There are times when these certificates will expire and if you connect to a site that has an expired certificate, you’ll see a message that says the cert date invalid. This means that this particular certificate has expired on that server, and the owner of that site would need to renew the certificate and update that on their servers.

It used to be very standard to create web server certificates that might last as long as three years, but through the years we’ve decided to shorten that time frame to limit the amount of time that a particular certificate might be compromised.

So in your browser, there is a maximum expiration that is allowed of about 30 months or 398 days. This means that any certificate you create for your website, will need to be a maximum of 30 months or smaller amounts of time for that certificate. If you go to professormesser.com, you’ll find that my certificates are only valid for about 1 to 3 months.

There may be times when a site is compromised and the certificates on that site need to be revoked before they expire.
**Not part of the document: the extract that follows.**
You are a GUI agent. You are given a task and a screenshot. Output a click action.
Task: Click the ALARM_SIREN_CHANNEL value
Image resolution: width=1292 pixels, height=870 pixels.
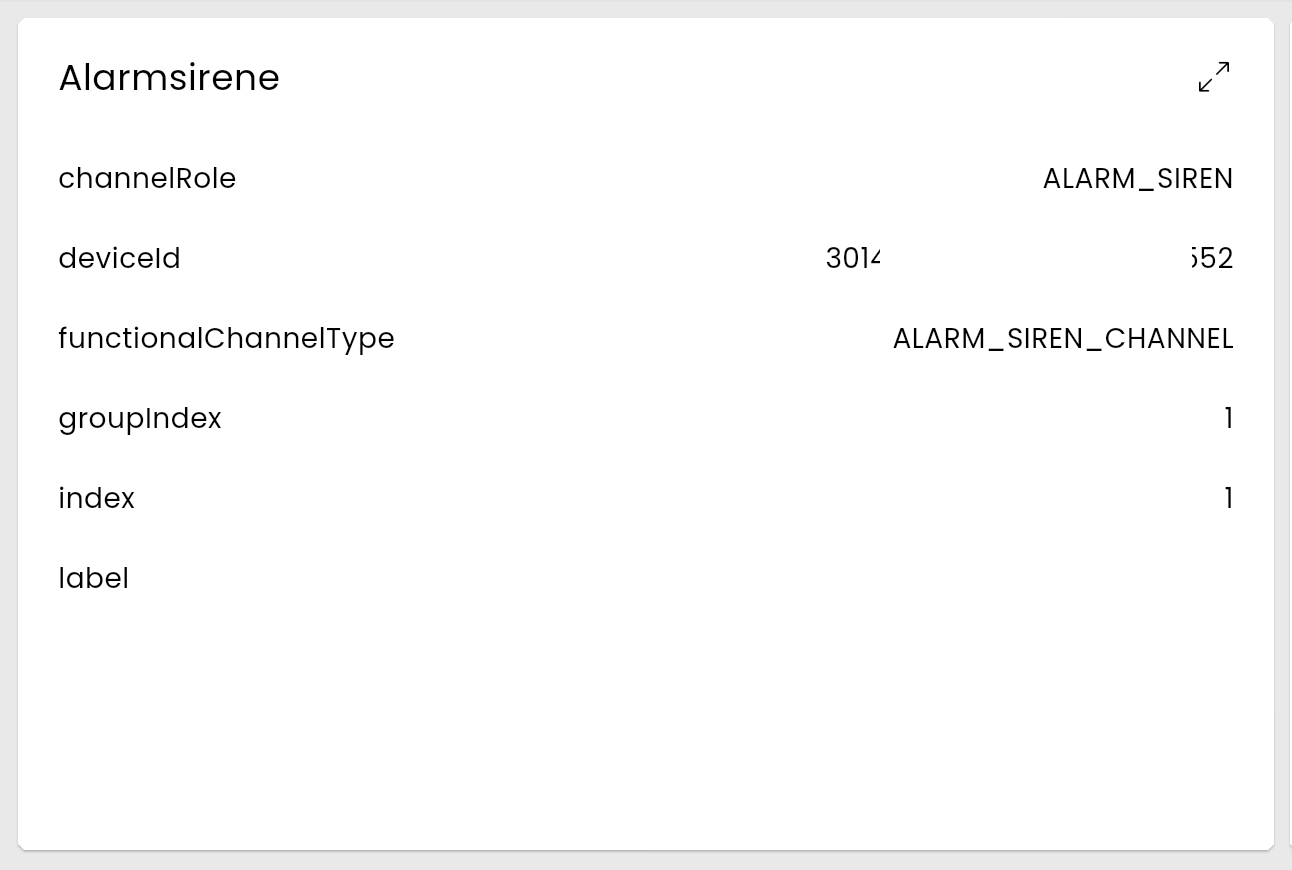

We can provide this key revocation through a number of different means, one of these is a certificate revocation list or CRL.

This is a large list of revoke certificates that is stored at the certificate authority. And usually this is a single large file that is stored on the CA. I was looking at the certificate on the comptia website, and you can see that the CRLs are listed as one of the attributes in their certificate. I downloaded one of these files before making this video and that single certificate revocation list was about 18 megabytes in size.

There are many different reasons for modifying or revoking a certificate there could, of course be compromise to the site, but it may be that you’d like to change one of the attributes that’s part of the certificate. Or maybe you acquired a new company and you’re changing all of the certificates on their servers.

One big reason that we had for changing certificates occurred in April of 2014, through a vulnerability and open SSL called heartbleed. Through this vulnerability, the potential existed for someone to gain access to the private keys associated with these certificates on these web servers.

And because the potential was there, and we had no way to know whether someone had been able to take advantage of this or not, almost everybody had to replace the certificates on their website servers across the world. This meant that a lot of certificates had to be replaced and we ended up adding many of these to our certificate revocation lists.

If you want to see the CRL for a website you happen to be visiting, you can click the lock in the SSL view of your browser, and go through all of the different attributes of the certificate to find the one for the CRL distribution points.

In many environments, downloading a relatively large certificate revocation list file is not very practical. So there needs to be another way to check the validity of these certificates. In a much more efficient way to do this, is by using an online certificate status protocol or OCSP. This is something built into our browser that can perform a single check just for this certificate, to see if that certificate may have been associated with something revoked.

This is usually a check that can be done from your browser to an OCSP responder, that is usually managed by the certificate authority. This allows a browser to validate a single certificate rather than downloading a large file which may or may not include this certificate.

Many browsers these days support OCSP, but you may find some older browsers or older applications that do not properly perform any OCSP checks. You might also find browsers that support OCSP but don’t go through the process of actually checking for the revocation when visiting that site. For that reason, you may not want to rely on a single method for performing validation and instead use multiple methods to check on the validity of a particular certificate.